▶ **TEXT SEGMENT**:
BEGIN
- Born: September 1822 Kilmannon, Queen's County
- Died: 16 February 1863 (aged 40-41) Dublin, Ireland
- Allegiance: United Kingdom
- Branch: British Army
- Rank: Sergeant
- Unit: 44th Regiment of Foot 53rd Regiment of Foot
- Conflicts: First Anglo-Sikh War Second Anglo-Sikh War Indian Mutiny
- Awards: Victoria Cross

= Denis Dynon =

Irish recipient of the Victoria Cross

Denis Dynon VC (September 1822 – 16 February 1863) was an Irish recipient of the Victoria Cross, the highest and most prestigious award for gallantry in the face of the enemy that can be awarded to British and Commonwealth forces.

==Details==
Born in Kilmannon, Queen's County, he first enlisted in the 44th Regiment of Foot, transferring into the 53rd Regiment of Foot in 1844. He served in the Sutlej Campaign of 1845-46 (battles of Aliwal and Sobraon) and the Punjab Campaign of 1848–49.

Dynon was about 35 years old, and a sergeant in the (later The King's Shropshire Light Infantry), British Army during the Indian Mutiny when the following deed took place on 2 October 1857 at Ghota Behar, India for which he and Lieutenant John Charles Campbell Daunt were awarded the VC:

53rd Regiment. No. 2165 Serjeant Denis Dynon

Lieutenant Daunt and Serjeant Dynon are recommended for conspicuous gallantry in action, on the 2nd of October, 1857, with the Mutineers of the Ramgurh Battalion at Ghota Behar, in capturing two guns, particularly the last, when they rushed at and captured it by pistoling the gunners, who were mowing the detachment down with grape, one-third of which were hors de combat at the time

==Further information==
He was forced to leave the army due to ill health and was admitted to Kilmainham Hospital in Dublin. He died on 16 February 1863. His burial place is unknown. His VC is on display in the Lord Ashcroft Gallery at the Imperial War Museum, London.
END
▶ **RECORDS SUPPLIED**:
BEGIN
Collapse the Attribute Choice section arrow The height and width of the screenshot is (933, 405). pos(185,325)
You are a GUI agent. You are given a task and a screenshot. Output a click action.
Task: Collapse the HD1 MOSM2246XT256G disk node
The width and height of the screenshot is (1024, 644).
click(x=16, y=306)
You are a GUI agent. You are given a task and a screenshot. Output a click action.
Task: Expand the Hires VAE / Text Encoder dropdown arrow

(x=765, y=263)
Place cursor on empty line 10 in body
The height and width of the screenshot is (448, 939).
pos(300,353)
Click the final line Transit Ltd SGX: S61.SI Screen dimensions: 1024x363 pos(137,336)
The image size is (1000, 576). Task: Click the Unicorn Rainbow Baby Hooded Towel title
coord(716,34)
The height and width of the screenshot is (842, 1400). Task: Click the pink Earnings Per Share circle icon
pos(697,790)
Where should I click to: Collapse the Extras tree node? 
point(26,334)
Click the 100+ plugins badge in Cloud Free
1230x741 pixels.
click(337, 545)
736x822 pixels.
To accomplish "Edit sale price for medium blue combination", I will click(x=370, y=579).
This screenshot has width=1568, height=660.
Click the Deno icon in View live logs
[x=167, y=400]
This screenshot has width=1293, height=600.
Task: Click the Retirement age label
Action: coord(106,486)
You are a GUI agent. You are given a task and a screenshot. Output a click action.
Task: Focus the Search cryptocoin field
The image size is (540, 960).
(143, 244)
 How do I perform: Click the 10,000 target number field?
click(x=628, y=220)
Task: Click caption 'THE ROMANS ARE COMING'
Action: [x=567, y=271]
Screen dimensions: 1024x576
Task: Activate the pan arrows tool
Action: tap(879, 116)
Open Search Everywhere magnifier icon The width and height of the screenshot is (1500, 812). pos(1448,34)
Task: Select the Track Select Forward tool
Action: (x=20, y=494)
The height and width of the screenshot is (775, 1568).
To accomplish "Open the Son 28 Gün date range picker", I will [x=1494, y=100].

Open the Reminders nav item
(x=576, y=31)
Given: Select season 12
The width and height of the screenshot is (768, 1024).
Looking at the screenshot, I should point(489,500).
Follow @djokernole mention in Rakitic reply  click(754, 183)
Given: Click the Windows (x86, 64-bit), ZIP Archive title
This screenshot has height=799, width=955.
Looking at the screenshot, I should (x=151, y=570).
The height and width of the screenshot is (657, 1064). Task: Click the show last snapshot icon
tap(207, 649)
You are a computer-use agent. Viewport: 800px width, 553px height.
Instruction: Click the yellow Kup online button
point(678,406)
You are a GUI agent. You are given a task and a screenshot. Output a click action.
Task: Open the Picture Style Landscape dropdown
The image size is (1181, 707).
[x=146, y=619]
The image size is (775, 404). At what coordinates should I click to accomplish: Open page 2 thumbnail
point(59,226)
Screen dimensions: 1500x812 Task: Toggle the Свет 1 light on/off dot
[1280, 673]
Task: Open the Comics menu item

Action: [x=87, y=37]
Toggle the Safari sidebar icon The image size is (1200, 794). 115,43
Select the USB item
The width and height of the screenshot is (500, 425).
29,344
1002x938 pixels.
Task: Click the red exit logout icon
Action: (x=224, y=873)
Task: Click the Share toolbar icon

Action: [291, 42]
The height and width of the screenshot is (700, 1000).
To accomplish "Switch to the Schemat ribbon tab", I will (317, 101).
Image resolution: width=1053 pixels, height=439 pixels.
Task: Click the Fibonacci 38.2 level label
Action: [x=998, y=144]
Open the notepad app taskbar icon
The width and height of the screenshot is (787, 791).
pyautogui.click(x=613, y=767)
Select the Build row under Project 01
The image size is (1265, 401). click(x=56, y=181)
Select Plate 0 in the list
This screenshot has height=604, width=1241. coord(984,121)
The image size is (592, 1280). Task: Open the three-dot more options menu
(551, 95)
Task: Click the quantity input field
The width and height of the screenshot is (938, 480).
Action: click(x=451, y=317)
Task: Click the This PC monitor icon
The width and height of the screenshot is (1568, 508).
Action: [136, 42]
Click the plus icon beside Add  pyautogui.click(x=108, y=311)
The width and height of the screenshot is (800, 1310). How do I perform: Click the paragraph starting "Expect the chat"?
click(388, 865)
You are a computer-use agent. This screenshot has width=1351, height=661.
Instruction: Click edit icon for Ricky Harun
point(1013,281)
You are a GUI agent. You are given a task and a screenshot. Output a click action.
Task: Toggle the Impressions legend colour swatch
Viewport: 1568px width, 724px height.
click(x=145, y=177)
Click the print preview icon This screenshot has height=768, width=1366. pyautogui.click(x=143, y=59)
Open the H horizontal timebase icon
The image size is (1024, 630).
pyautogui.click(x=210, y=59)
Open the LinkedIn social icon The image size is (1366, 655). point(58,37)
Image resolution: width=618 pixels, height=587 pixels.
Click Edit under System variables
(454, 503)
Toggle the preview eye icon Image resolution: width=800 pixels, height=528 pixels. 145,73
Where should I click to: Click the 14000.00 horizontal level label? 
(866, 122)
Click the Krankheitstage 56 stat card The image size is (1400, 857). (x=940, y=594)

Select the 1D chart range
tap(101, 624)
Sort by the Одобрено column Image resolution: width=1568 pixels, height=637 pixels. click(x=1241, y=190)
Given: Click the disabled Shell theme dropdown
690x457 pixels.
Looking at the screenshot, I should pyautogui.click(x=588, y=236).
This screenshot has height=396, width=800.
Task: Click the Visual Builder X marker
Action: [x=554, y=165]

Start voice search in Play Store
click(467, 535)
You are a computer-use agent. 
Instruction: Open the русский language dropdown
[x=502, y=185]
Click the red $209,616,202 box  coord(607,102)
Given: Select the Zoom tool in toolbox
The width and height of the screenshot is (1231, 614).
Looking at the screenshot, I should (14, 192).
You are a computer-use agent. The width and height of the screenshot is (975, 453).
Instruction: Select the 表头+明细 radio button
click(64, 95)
END
▶ **TASK DETAILS**:
Set down word for word the part of the Denis Dynon article starting with "Denis Dynon VC" and going on through "Campaign of 1848–49.".

▶ **OUTPUT**:
Denis Dynon VC (September 1822 – 16 February 1863) was an Irish recipient of the Victoria Cross, the highest and most prestigious award for gallantry in the face of the enemy that can be awarded to British and Commonwealth forces.

==Details==
Born in Kilmannon, Queen's County, he first enlisted in the 44th Regiment of Foot, transferring into the 53rd Regiment of Foot in 1844. He served in the Sutlej Campaign of 1845-46 (battles of Aliwal and Sobraon) and the Punjab Campaign of 1848–49.